Give every line of the rows below as a Markdown table with the columns "No." and "Line", numbering the lines in order and leaving out blank lines. Omit the pictures from your answer.

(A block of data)

_ _ _ _ _ _ _

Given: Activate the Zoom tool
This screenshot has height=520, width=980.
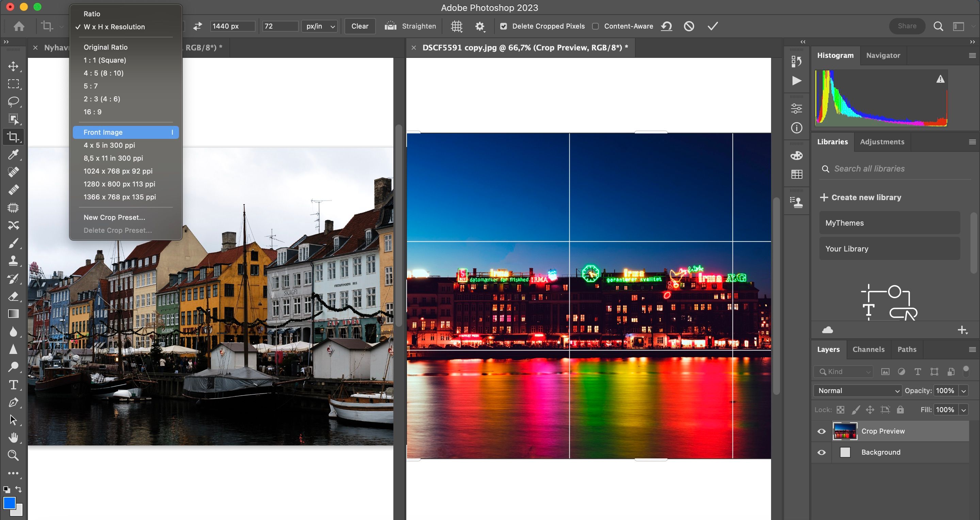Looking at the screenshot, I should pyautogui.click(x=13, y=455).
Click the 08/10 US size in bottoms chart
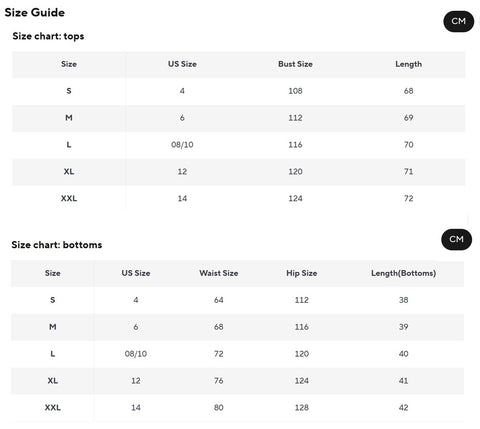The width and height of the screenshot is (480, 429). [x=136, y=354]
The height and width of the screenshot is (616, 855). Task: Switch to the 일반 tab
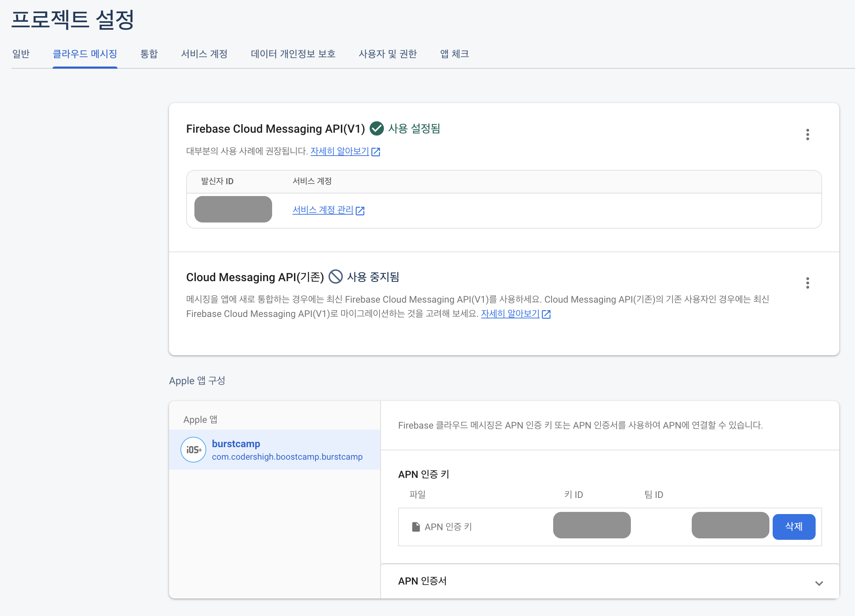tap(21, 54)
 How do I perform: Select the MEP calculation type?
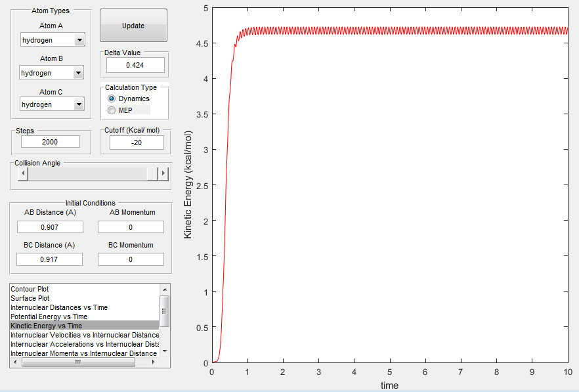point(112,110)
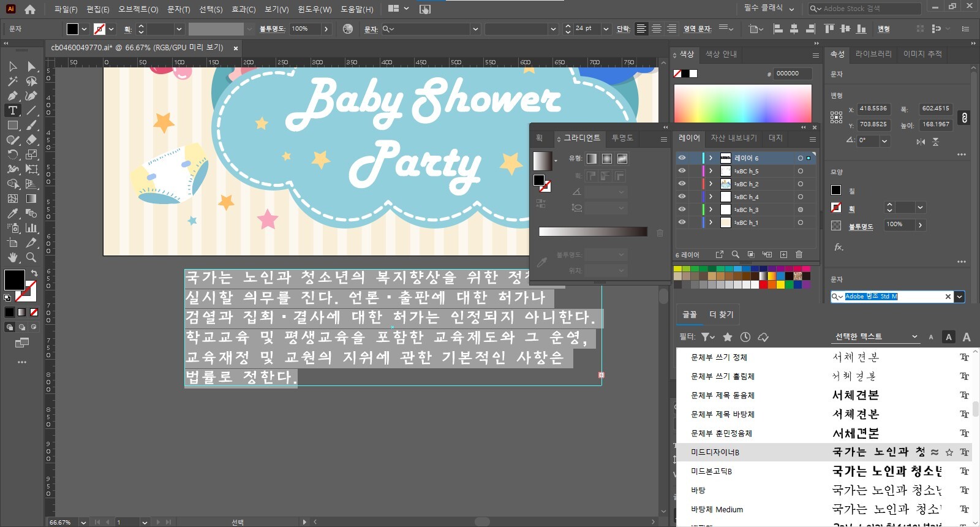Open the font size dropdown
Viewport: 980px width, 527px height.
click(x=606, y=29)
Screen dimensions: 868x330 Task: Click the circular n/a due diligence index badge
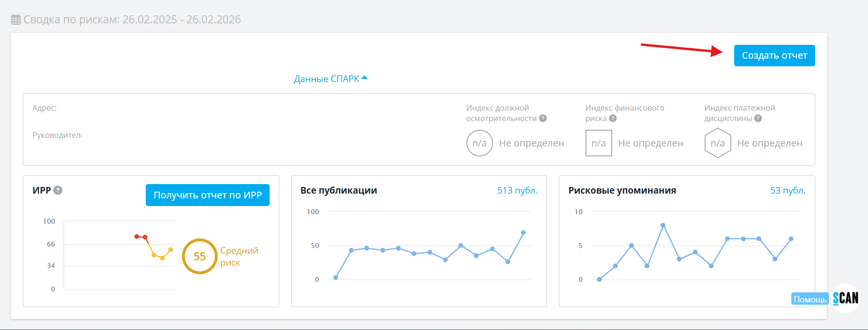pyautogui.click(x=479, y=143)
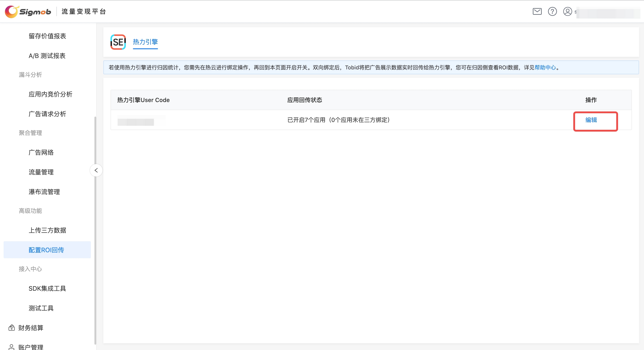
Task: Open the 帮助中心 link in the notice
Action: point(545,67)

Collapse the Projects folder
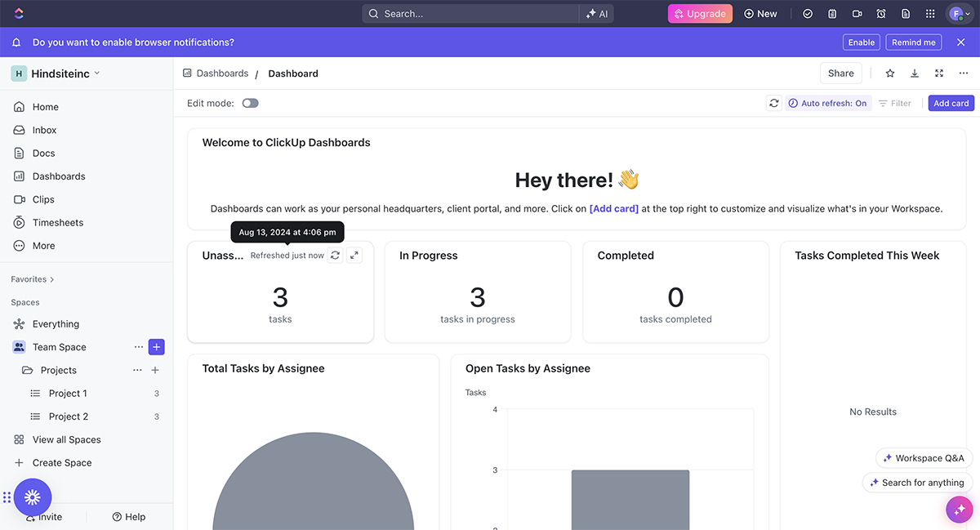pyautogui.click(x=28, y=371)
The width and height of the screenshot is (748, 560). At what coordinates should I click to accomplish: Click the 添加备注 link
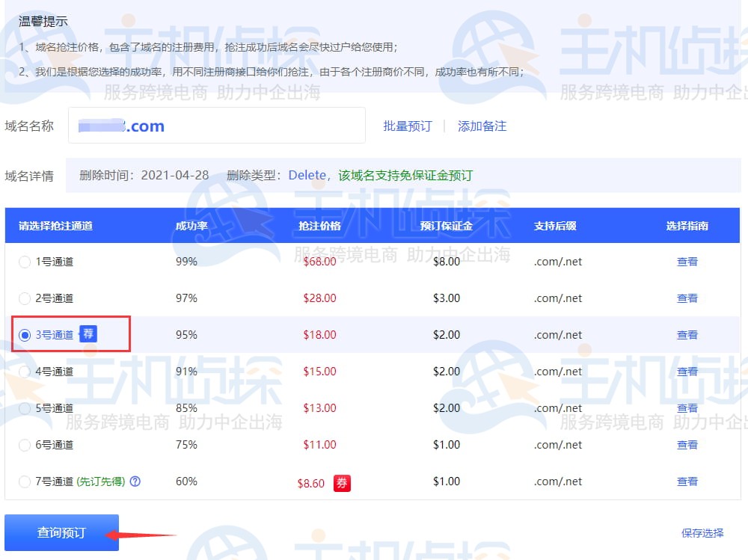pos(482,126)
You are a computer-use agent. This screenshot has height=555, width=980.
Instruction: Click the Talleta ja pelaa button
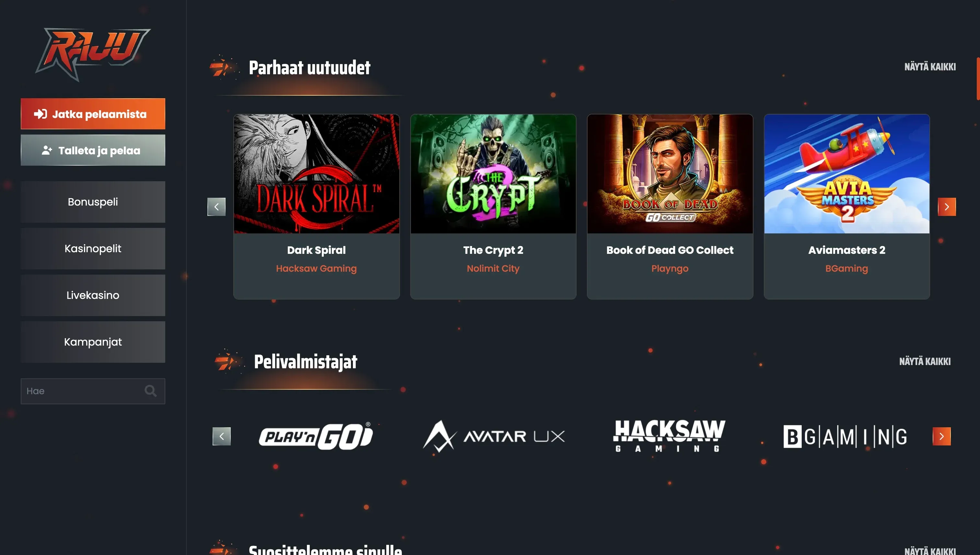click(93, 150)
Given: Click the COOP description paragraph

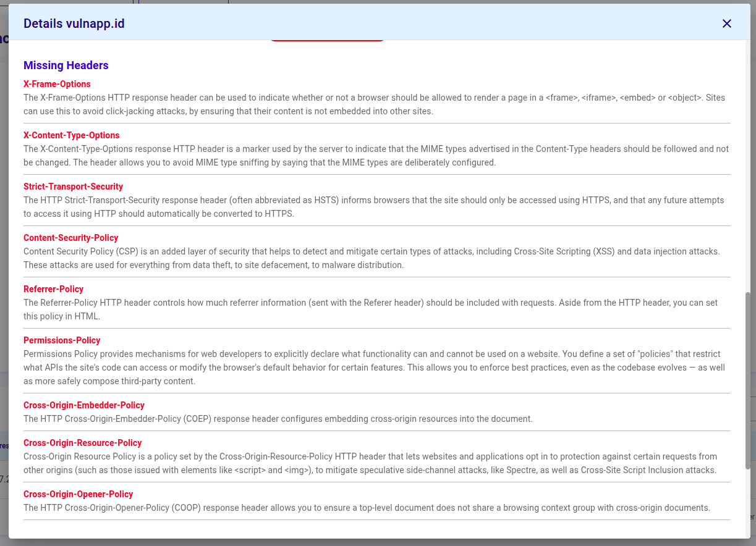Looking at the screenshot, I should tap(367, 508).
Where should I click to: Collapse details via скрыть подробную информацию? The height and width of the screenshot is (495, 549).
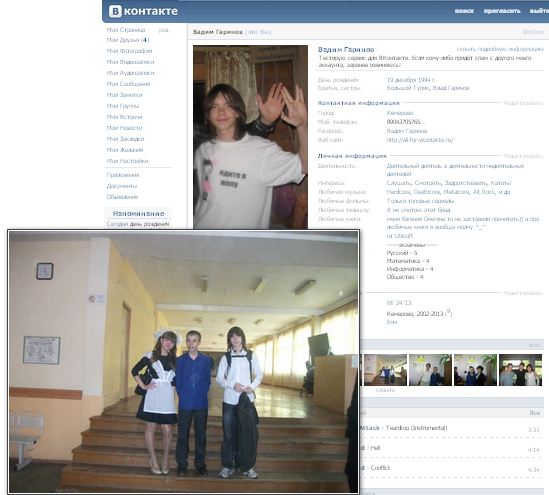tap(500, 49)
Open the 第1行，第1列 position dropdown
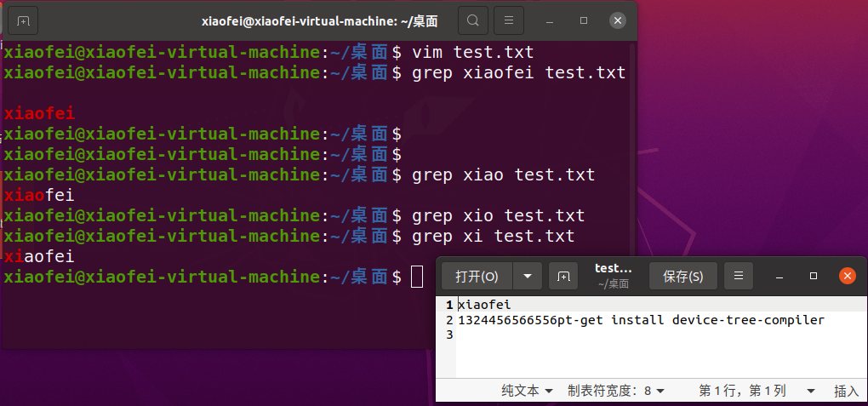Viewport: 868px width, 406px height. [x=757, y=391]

_ _ _ _ _ _ _

- Reply to the exercise:
| No. | Line |
|---|---|
| 1 | Given: Activate the Zoom tool |
| 2 | This screenshot has height=520, width=980. |
| 3 | Looking at the screenshot, I should pyautogui.click(x=13, y=455). |
| 4 | Click the 08/10 US size in bottoms chart |
| 5 | The width and height of the screenshot is (480, 429). [x=136, y=354] |
| 6 | The height and width of the screenshot is (616, 855). Task: Switch to the 일반 tab |
| 7 | tap(21, 54) |
| 8 |  How do I perform: Select the MEP calculation type? |
| 9 | point(112,110) |
| 10 | Open the font size dropdown |
| 11 | Viewport: 980px width, 527px height. |
| 12 | click(x=606, y=29) |
| 13 | Screen dimensions: 868x330 Task: Click the circular n/a due diligence index badge |
| 14 | pyautogui.click(x=479, y=143) |
| 15 | Task: Open the 帮助中心 link in the notice |
| 16 | Action: point(545,67) |
| 17 | Collapse the Projects folder |
| 18 | pyautogui.click(x=28, y=371) |
| 19 | The width and height of the screenshot is (748, 560). At what coordinates should I click to accomplish: Click the 添加备注 link |
| 20 | pos(482,126) |
| 21 | You are a computer-use agent. This screenshot has height=555, width=980. |
| 22 | Instruction: Click the Talleta ja pelaa button |
| 23 | click(93, 150) |
| 24 | Given: Click the COOP description paragraph |
| 25 | Looking at the screenshot, I should tap(367, 508). |
| 26 | Where should I click to: Collapse details via скрыть подробную информацию? The height and width of the screenshot is (495, 549). |
| 27 | tap(500, 49) |
| 28 | Open the 第1行，第1列 position dropdown |
| 29 | Viewport: 868px width, 406px height. [x=757, y=391] |